* _Data shown_
===

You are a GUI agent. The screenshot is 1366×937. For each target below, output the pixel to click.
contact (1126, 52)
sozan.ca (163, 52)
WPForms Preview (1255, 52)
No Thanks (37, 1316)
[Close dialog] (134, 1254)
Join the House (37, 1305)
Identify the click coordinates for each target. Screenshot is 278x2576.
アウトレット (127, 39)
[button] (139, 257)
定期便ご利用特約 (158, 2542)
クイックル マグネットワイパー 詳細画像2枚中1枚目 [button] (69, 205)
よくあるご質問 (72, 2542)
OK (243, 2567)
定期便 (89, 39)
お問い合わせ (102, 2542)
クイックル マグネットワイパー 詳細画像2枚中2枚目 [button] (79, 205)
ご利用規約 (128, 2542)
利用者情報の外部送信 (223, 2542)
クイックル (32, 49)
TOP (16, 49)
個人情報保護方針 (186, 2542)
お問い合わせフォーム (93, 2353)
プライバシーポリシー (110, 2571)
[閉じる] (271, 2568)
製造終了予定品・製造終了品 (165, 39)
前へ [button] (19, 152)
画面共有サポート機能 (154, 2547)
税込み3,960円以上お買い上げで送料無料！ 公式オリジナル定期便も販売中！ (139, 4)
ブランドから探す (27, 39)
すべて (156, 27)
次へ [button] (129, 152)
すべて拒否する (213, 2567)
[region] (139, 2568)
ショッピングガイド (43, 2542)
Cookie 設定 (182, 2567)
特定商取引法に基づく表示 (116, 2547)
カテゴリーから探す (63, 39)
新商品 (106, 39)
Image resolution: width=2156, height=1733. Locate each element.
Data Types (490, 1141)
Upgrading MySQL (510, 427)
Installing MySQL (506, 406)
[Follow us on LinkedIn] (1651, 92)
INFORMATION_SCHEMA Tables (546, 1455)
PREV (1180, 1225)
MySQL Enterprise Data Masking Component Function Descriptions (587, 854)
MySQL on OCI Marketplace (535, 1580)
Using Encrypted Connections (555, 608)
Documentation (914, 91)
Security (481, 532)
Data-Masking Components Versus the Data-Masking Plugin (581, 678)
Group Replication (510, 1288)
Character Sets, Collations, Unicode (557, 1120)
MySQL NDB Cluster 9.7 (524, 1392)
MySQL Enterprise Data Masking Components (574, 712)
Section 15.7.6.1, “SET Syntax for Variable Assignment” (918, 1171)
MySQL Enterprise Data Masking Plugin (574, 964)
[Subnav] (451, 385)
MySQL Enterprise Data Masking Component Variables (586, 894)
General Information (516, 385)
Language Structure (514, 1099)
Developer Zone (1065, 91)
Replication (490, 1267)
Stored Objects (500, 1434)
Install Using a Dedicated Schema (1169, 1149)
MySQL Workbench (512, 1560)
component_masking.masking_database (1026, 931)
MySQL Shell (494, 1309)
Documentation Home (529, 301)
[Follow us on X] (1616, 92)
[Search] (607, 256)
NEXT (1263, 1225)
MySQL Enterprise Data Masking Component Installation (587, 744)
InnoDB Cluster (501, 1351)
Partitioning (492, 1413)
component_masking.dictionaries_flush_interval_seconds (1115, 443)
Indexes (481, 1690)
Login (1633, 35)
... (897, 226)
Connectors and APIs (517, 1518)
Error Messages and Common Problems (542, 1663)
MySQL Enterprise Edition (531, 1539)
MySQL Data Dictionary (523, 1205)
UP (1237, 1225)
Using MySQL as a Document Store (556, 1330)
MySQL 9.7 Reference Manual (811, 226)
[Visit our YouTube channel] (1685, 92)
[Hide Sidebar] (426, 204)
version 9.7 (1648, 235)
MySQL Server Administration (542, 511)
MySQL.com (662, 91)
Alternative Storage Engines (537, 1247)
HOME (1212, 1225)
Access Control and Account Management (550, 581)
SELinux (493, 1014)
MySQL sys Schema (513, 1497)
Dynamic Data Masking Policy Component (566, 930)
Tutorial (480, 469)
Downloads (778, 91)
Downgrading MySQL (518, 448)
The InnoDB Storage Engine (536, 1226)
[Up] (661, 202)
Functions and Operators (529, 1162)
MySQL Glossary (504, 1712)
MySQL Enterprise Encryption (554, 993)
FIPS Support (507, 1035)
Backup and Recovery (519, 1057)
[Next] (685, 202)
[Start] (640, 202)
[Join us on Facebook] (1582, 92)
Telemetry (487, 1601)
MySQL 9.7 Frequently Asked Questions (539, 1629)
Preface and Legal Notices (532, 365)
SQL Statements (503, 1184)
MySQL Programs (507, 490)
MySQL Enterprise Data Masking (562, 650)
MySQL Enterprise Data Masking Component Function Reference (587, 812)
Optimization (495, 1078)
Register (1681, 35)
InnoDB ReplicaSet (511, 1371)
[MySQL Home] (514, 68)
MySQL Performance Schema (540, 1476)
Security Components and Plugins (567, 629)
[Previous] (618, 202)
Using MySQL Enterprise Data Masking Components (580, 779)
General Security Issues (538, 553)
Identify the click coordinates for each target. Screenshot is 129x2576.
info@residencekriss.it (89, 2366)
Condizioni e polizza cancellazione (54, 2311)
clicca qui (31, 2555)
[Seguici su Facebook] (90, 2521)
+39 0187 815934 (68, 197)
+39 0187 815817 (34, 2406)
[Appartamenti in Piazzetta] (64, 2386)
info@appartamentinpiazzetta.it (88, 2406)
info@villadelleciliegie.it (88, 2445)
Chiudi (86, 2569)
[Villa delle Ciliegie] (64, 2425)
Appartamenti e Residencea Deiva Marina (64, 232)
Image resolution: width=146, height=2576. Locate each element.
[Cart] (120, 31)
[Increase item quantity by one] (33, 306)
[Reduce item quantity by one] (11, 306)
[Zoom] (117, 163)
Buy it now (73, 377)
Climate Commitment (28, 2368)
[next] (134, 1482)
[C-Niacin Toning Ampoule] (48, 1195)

===

After reading the listing, copy it out exactly and in full.

You are a GUI agent. The screenshot is 1366×937. For each target below, output the pixel to click.
contact (1126, 52)
sozan.ca (163, 52)
WPForms Preview (1255, 52)
No Thanks (37, 1316)
[Close dialog] (134, 1254)
Join the House (37, 1305)
Identify the click coordinates for each target. Screenshot is 278x2576.
アウトレット (127, 39)
[button] (139, 257)
定期便ご利用特約 (158, 2542)
クイックル マグネットワイパー 詳細画像2枚中1枚目 [button] (69, 205)
よくあるご質問 (72, 2542)
OK (243, 2567)
定期便 (89, 39)
お問い合わせ (102, 2542)
クイックル マグネットワイパー 詳細画像2枚中2枚目 [button] (79, 205)
ご利用規約 (128, 2542)
利用者情報の外部送信 (223, 2542)
クイックル (32, 49)
TOP (16, 49)
個人情報保護方針 (186, 2542)
お問い合わせフォーム (93, 2353)
プライバシーポリシー (110, 2571)
[閉じる] (271, 2568)
製造終了予定品・製造終了品 (165, 39)
前へ [button] (19, 152)
画面共有サポート機能 (154, 2547)
税込み3,960円以上お買い上げで送料無料！ 公式オリジナル定期便も販売中！ (139, 4)
ブランドから探す (27, 39)
すべて (156, 27)
次へ [button] (129, 152)
すべて拒否する (213, 2567)
[region] (139, 2568)
ショッピングガイド (43, 2542)
Cookie 設定 (182, 2567)
特定商取引法に基づく表示 (116, 2547)
カテゴリーから探す (63, 39)
新商品 (106, 39)
Image resolution: width=2156, height=1733. Locate each element.
Data Types (490, 1141)
Upgrading MySQL (510, 427)
Installing MySQL (506, 406)
[Follow us on LinkedIn] (1651, 92)
INFORMATION_SCHEMA Tables (546, 1455)
PREV (1180, 1225)
MySQL Enterprise Data Masking Component Function Descriptions (587, 854)
MySQL on OCI Marketplace (535, 1580)
Using Encrypted Connections (555, 608)
Documentation (914, 91)
Security (481, 532)
Data-Masking Components Versus the Data-Masking Plugin (581, 678)
Group Replication (510, 1288)
Character Sets, Collations, Unicode (557, 1120)
MySQL NDB Cluster 9.7 (524, 1392)
MySQL Enterprise Data Masking Components (574, 712)
Section 15.7.6.1, “SET Syntax for Variable Assignment” (918, 1171)
MySQL Enterprise Data Masking Plugin (574, 964)
[Subnav] (451, 385)
MySQL Enterprise Data Masking Component Variables (586, 894)
General Information (516, 385)
Language Structure (514, 1099)
Developer Zone (1065, 91)
Replication (490, 1267)
Stored Objects (500, 1434)
Install Using a Dedicated Schema (1169, 1149)
MySQL Workbench (512, 1560)
component_masking.masking_database (1026, 931)
MySQL Shell (494, 1309)
Documentation Home (529, 301)
[Follow us on X] (1616, 92)
[Search] (607, 256)
NEXT (1263, 1225)
MySQL Enterprise Data Masking Component Installation (587, 744)
InnoDB Cluster (501, 1351)
Partitioning (492, 1413)
component_masking.dictionaries_flush_interval_seconds (1115, 443)
Indexes (481, 1690)
Login (1633, 35)
... (897, 226)
Connectors and APIs (517, 1518)
Error Messages and Common Problems (542, 1663)
MySQL Enterprise Edition (531, 1539)
MySQL Data Dictionary (523, 1205)
UP (1237, 1225)
Using MySQL as a Document Store (556, 1330)
MySQL 9.7 Reference Manual (811, 226)
[Visit our YouTube channel] (1685, 92)
[Hide Sidebar] (426, 204)
version 9.7 (1648, 235)
MySQL Server Administration (542, 511)
MySQL.com (662, 91)
Alternative Storage Engines (537, 1247)
HOME (1212, 1225)
Access Control and Account Management (550, 581)
SELinux (493, 1014)
MySQL sys Schema (513, 1497)
Dynamic Data Masking Policy Component (566, 930)
Tutorial (480, 469)
Downloads (778, 91)
Downgrading MySQL (518, 448)
The InnoDB Storage Engine (536, 1226)
[Up] (661, 202)
Functions and Operators (529, 1162)
MySQL Glossary (504, 1712)
MySQL Enterprise Encryption (554, 993)
FIPS Support (507, 1035)
Backup and Recovery (519, 1057)
[Next] (685, 202)
[Start] (640, 202)
[Join us on Facebook] (1582, 92)
Telemetry (487, 1601)
MySQL 9.7 Frequently Asked Questions (539, 1629)
Preface and Legal Notices (532, 365)
SQL Statements (503, 1184)
MySQL Programs (507, 490)
MySQL Enterprise Data Masking (562, 650)
MySQL Enterprise Data Masking Component Function Reference (587, 812)
Optimization (495, 1078)
Register (1681, 35)
InnoDB ReplicaSet (511, 1371)
[MySQL Home] (514, 68)
MySQL Performance Schema (540, 1476)
Security Components and Plugins (567, 629)
[Previous] (618, 202)
Using MySQL Enterprise Data Masking Components (580, 779)
General Security Issues (538, 553)
Identify the click coordinates for each target. Screenshot is 129x2576.
info@residencekriss.it (89, 2366)
Condizioni e polizza cancellazione (54, 2311)
clicca qui (31, 2555)
[Seguici su Facebook] (90, 2521)
+39 0187 815934 (68, 197)
+39 0187 815817 (34, 2406)
[Appartamenti in Piazzetta] (64, 2386)
info@appartamentinpiazzetta.it (88, 2406)
info@villadelleciliegie.it (88, 2445)
Chiudi (86, 2569)
[Villa delle Ciliegie] (64, 2425)
Appartamenti e Residencea Deiva Marina (64, 232)
Image resolution: width=146, height=2576. Locate each element.
[Cart] (120, 31)
[Increase item quantity by one] (33, 306)
[Reduce item quantity by one] (11, 306)
[Zoom] (117, 163)
Buy it now (73, 377)
Climate Commitment (28, 2368)
[next] (134, 1482)
[C-Niacin Toning Ampoule] (48, 1195)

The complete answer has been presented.